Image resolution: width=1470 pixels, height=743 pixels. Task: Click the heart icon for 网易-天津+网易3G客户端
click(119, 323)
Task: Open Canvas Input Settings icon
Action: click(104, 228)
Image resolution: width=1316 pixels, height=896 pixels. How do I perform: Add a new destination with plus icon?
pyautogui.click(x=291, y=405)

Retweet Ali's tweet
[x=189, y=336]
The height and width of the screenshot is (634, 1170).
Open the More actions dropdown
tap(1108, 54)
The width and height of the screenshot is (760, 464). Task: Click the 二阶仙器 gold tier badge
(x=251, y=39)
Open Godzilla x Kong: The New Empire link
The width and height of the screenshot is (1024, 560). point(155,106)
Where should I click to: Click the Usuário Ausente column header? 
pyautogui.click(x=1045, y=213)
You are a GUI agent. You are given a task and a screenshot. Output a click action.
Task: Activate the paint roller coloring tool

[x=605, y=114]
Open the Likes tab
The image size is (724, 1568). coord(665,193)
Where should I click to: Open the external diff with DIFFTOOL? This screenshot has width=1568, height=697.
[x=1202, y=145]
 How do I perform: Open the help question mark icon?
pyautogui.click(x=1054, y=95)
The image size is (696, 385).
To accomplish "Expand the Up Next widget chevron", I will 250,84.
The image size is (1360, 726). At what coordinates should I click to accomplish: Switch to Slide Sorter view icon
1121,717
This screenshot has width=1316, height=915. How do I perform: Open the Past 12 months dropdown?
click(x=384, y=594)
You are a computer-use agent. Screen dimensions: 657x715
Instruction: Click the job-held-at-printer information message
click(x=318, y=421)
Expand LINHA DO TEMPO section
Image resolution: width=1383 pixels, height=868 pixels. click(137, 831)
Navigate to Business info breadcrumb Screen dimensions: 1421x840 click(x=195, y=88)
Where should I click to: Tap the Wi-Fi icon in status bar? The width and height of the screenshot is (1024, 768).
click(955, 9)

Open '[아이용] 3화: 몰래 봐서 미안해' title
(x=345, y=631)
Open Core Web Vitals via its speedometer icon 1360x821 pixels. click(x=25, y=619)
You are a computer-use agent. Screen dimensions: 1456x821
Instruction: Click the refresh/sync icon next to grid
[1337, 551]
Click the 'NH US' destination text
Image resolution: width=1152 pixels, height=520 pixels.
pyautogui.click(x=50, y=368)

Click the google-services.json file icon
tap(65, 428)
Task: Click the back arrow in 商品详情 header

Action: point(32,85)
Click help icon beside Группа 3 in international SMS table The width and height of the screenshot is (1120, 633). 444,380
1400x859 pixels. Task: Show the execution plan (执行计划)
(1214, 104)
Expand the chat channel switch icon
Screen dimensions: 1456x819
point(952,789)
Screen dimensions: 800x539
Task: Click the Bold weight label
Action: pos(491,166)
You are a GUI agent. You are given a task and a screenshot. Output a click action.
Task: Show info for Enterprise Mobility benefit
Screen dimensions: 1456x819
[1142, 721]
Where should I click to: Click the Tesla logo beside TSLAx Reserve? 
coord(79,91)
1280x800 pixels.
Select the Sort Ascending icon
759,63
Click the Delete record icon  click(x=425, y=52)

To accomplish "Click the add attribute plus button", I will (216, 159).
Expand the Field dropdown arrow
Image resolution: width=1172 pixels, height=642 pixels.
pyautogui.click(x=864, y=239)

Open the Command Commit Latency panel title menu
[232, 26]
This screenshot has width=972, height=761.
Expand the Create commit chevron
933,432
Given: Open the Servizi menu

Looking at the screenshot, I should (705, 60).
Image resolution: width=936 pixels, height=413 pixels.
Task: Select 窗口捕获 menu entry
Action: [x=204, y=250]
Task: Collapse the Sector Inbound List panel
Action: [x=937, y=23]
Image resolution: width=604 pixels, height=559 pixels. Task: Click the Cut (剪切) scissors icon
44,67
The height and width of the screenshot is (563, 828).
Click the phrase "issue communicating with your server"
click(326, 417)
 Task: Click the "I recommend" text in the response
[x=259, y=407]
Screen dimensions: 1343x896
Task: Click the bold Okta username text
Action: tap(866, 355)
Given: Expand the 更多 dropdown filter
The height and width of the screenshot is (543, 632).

————————

_What you have to do_.
Extract the lines from the start of the records up to and including the line with "Action: click(104, 228)", and reproduce them verbatim.

_Written response_.
Image resolution: width=1470 pixels, height=743 pixels. Task: Click the heart icon for 网易-天津+网易3G客户端
click(119, 323)
Task: Open Canvas Input Settings icon
Action: click(104, 228)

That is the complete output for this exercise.